Se pueden establecer objetivos económicos cuantitativos en cuanto al logro de metas, son necesarios, muy positivos y agradan a todos, pero siempre teniendo en cuenta que sus efectos a nivel de satisfacción son inmediatos y poco duraderos.

 

2º TRABAJADORES SATISFACHOS

Lo que realmente interesa es conseguir que los trabajadores estén satisfechos y con ganas de mejorar siempre y para eso es necesario saber dos cosas sobre la motivación:

  • La motivación es distinta en cada persona, y no a todos nos motiva lo mismo.
  • La motivación es cambiante a lo largo de la vida, y lo que nos motiva hoy no es lo mismo que nos motivará mañana.

Si quiero acertar con estrategias motivacionales que sean realmente útiles en mi equipo, debo conocer muy bien a mis trabajadores. Debo hablar con ellos, escucharles con sinceridad, estar atento/a a sus inquietudes, a sus preocupaciones, a sus problemas y alegrías.

Y una vez conocido esto, es el momento de poner en marcha un plan de motivación distinto para cada uno y siempre flexible.

El plan debe estar compuesto por estrategias consensuadas con el trabajador y que preferentemente se puedan medir con un indicador objetivo (esto no es siempre posible).

Por ejemplo, a uno de mis trabajadores le puede satisfacer recibir formación específica en algún tema, pero a otro le puede gustar más la compensación de un esfuerzo extra en tiempo libre y no en dinero.
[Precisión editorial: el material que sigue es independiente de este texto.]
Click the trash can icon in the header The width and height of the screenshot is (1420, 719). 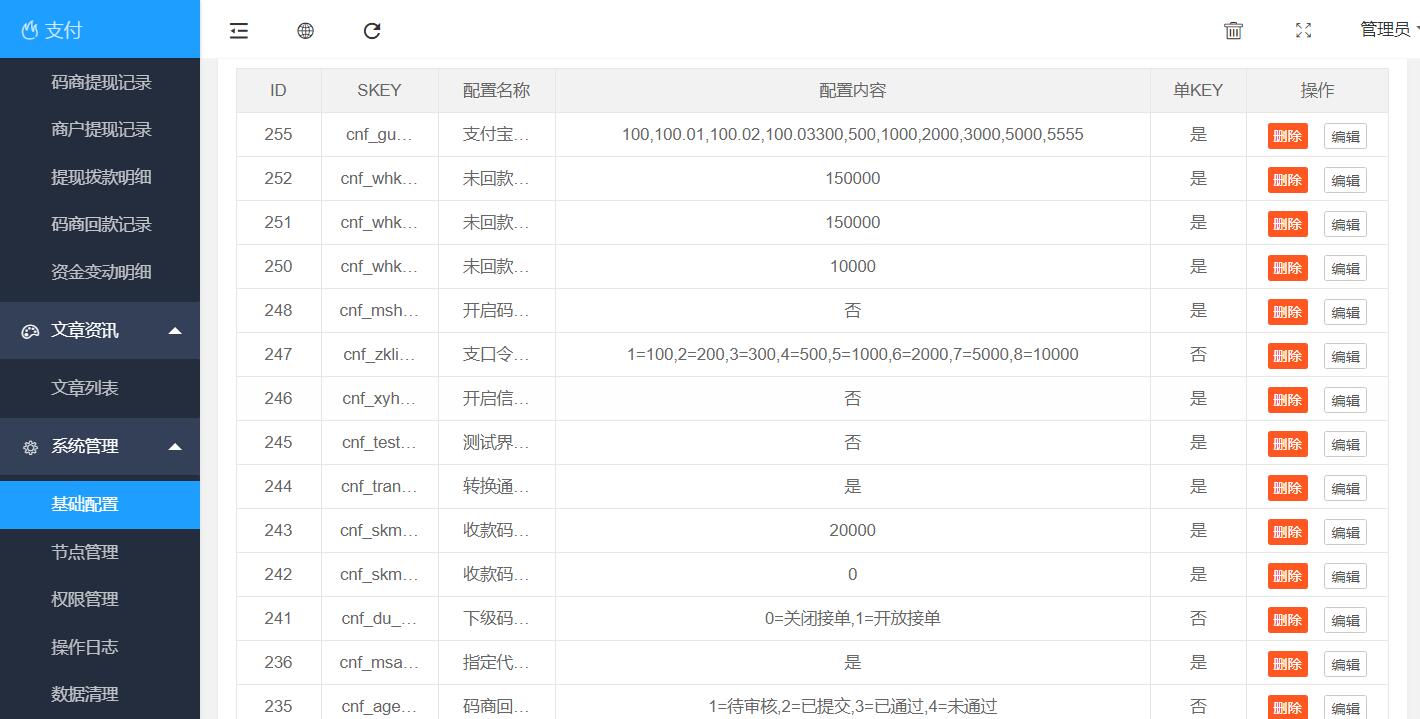point(1233,31)
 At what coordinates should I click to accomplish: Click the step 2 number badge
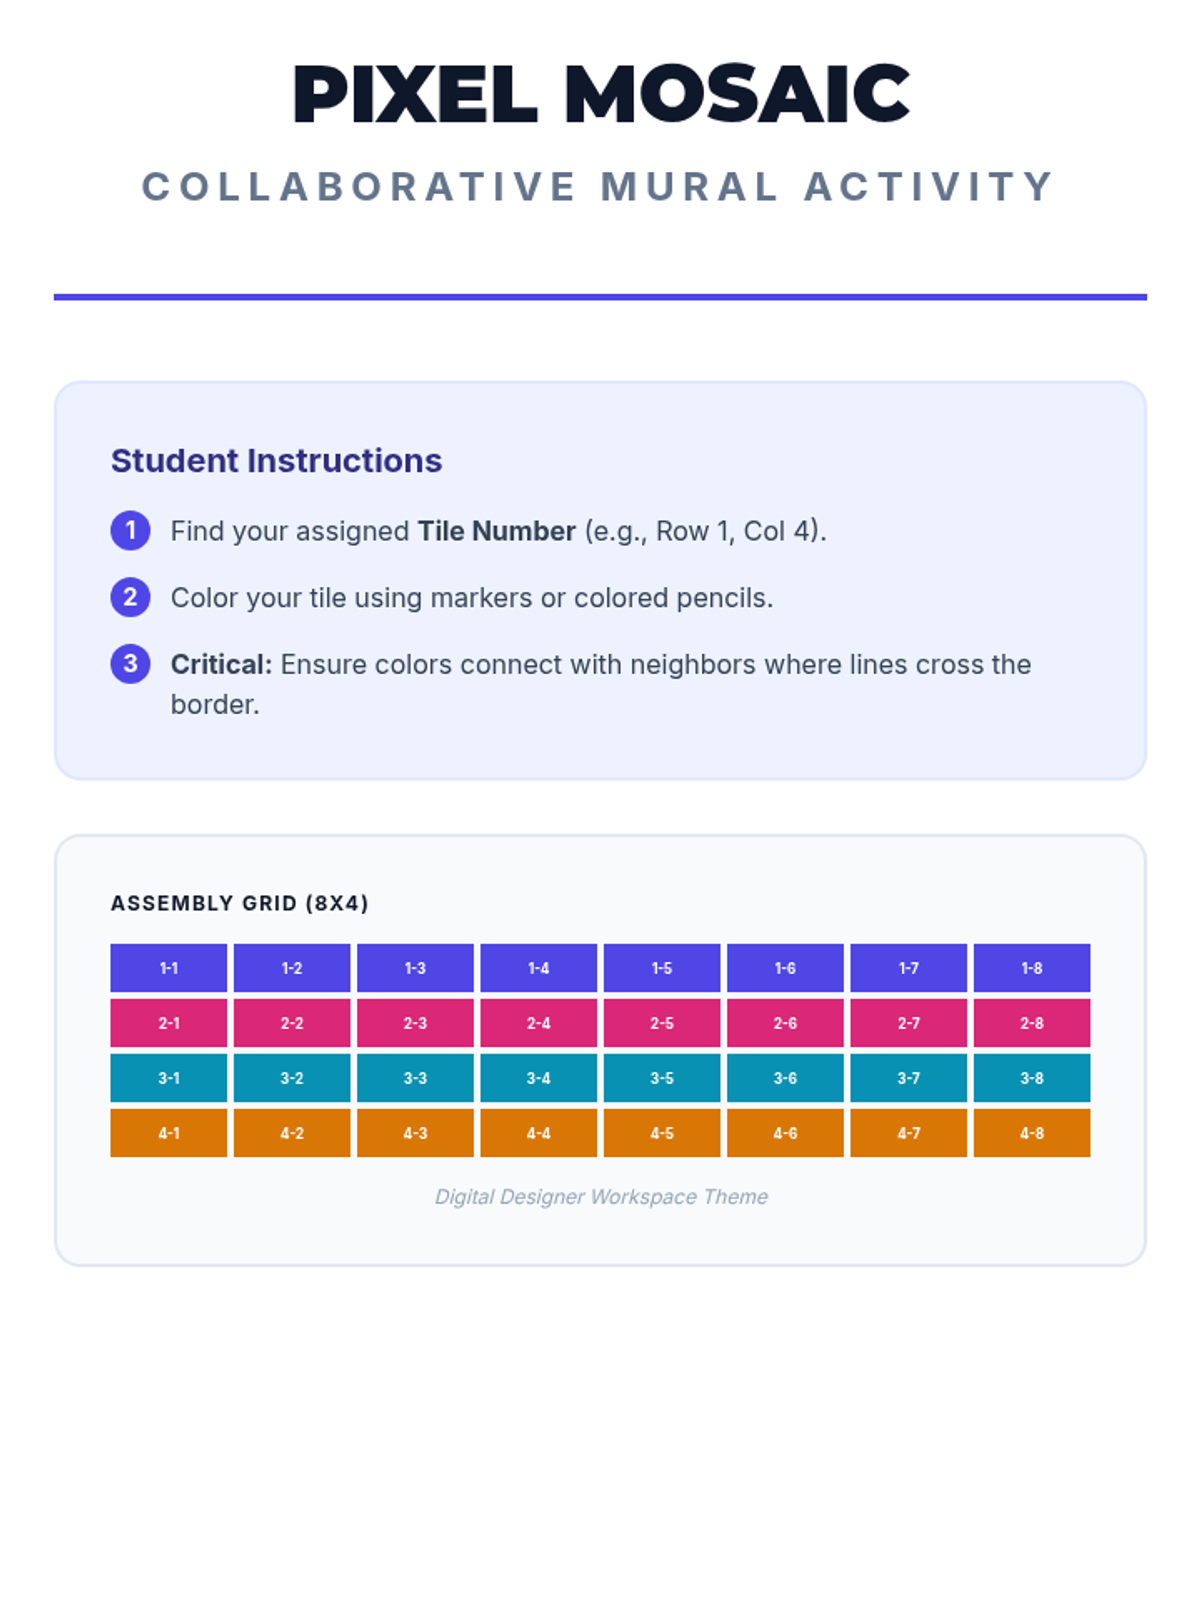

Dar la oportunidad de trabajar en equipo, o participar en ritos sociales puede ser otra estrategia para los empleados menos veteranos. Delegar tareas y responsabilidad o estimular iniciativas puede gustar a los empleados con mayor madurez.

Suelen lograr satisfacción, acciones como felicitar por el trabajo bien hecho, dar feedback sobre el trabajo realizado, dedicarles tiempo y escucha, pedirles opinión y tenerla en cuenta, poner metas concretas o encomendar tareas de principio a fin mejor que tareas parciales o fraccionadas. Y en general crear un clima laboral amable y positivo para trabajar, abordando inmediatamente los conflictos que surjan.

Un plan motivacional correcto debe estar compuesto de algunos objetivos cuantitativos y otros cualitativos y debe ser personal y distinto para cada trabajador.

Objetivos siempre alineados con los intereses generales de la empresa. En un plan personal no puede haber, por ejemplo, un objetivo de ocio personal que no contribuya en nada al objetivo general de la compañía.